Taiwan is an island nation 180 kilometres off the coast of mainland China. Along the island’s spine runs a dense mountain range, so in a country just a little bigger than Belgium, there are 165 mountains over 3 000 metres high.
I had been wanting to travel for some time, to stretch the bounds of my western filter bubble. Considering how much of humanity lives in Asia, I realised I didn’t have a solid frame of reference for a large part of the world, and I have felt very far away from China – the tiger of that neighbourhood.
And there were fascinating things happening in Taiwan台湾. The Sunflower Revolution had seen huge groups of youths storm the legislature and shut it down, protesting the unilateral moves by the China-friendly president to more closely integrate with China’s economy. There was a vibrant energy in Taipei.

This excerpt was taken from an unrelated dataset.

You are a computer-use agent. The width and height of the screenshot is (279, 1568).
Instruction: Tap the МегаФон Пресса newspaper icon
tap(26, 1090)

And there was also the small matter of a highly-regarded rock climbing area, these being on sea cliffs not far from the capital, with 500 sport and trad routes on offer. Taiwan sounded like a place where adventure could easily be found. I didn’t know a single person there, but off to the world’s fourth highest island I flew.
Taiwan’s main crag is Long Dong 龍洞. This raises many an eyebrow, but in Mandarin ‘long’ 龍 is dragon and ‘dong’ 洞 is cave, named after the largest amongst the cliffs. There are many crags, joined by short hops or scrambles, featuring a fantastic array of climbing: crimpy faces, cracks, bouldery corners and roofs, up to 2 or 3 pitches on a variety of sandstone that can feel a lot like granite. And tucked away up in an amphitheatre is the impressive Grand Auditorium, a mostly trad area.
It is a pretty spectacular setting for a crag. On days when it’s boiling hot, you snorkel in the turquoise ocean. Some routes are only climbable with the tides. Around typhoons, the ocean gets outrageously wild, and feeling the crimpers you are clinging to vibrate as giant waves slam into the wall below is an experience I shall never forget.